Each lot of details in the square brackets will be different, the x number lines after the CUST_REF will be for that customer. The date/time stirng is not an option because you get more than one customer load in the same second and I don't nesacery want all customers. Just the ones I specify.
I like oombera's sed solution, but I wouldn't have chosen sed because it's a bit mysterious to me. Here's an awk solution.

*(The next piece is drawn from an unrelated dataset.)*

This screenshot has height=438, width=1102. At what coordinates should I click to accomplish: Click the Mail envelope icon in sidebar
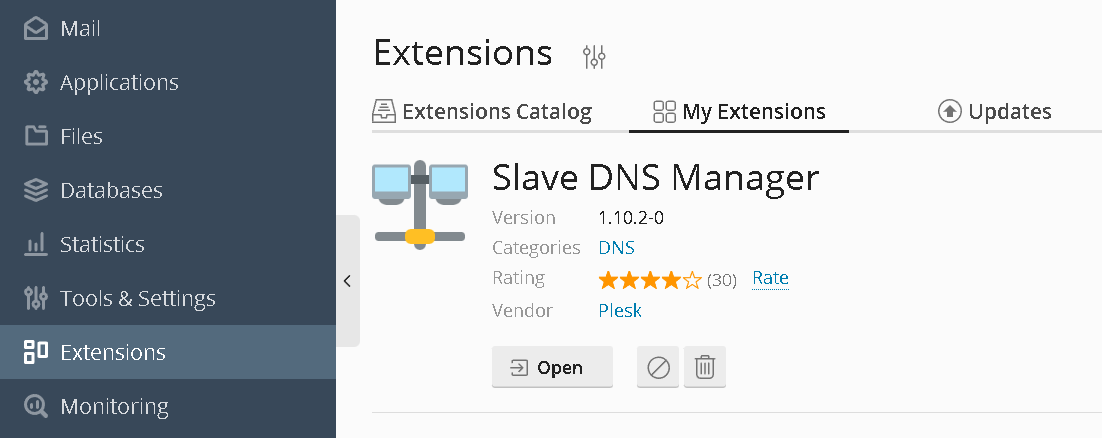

awk '/CUST_REF/ { i = 11 } i-- > 0' < your_file
When "CUST_REF" is seen on a line, a counter is set for 11 lines. The next pattern selects all lines for which the counter is bigger than 1 and decrements the counter (after the comparison is made --- this is important), but because there is no action associated with it, the default action of "print the current line" is taken.
The perl is similar:
perl -lne '$i = 11 if /CUST_REF/; print if $i-- > 0' < your_file
The perl has the advantage of not having a line length limit (which may not affect your case).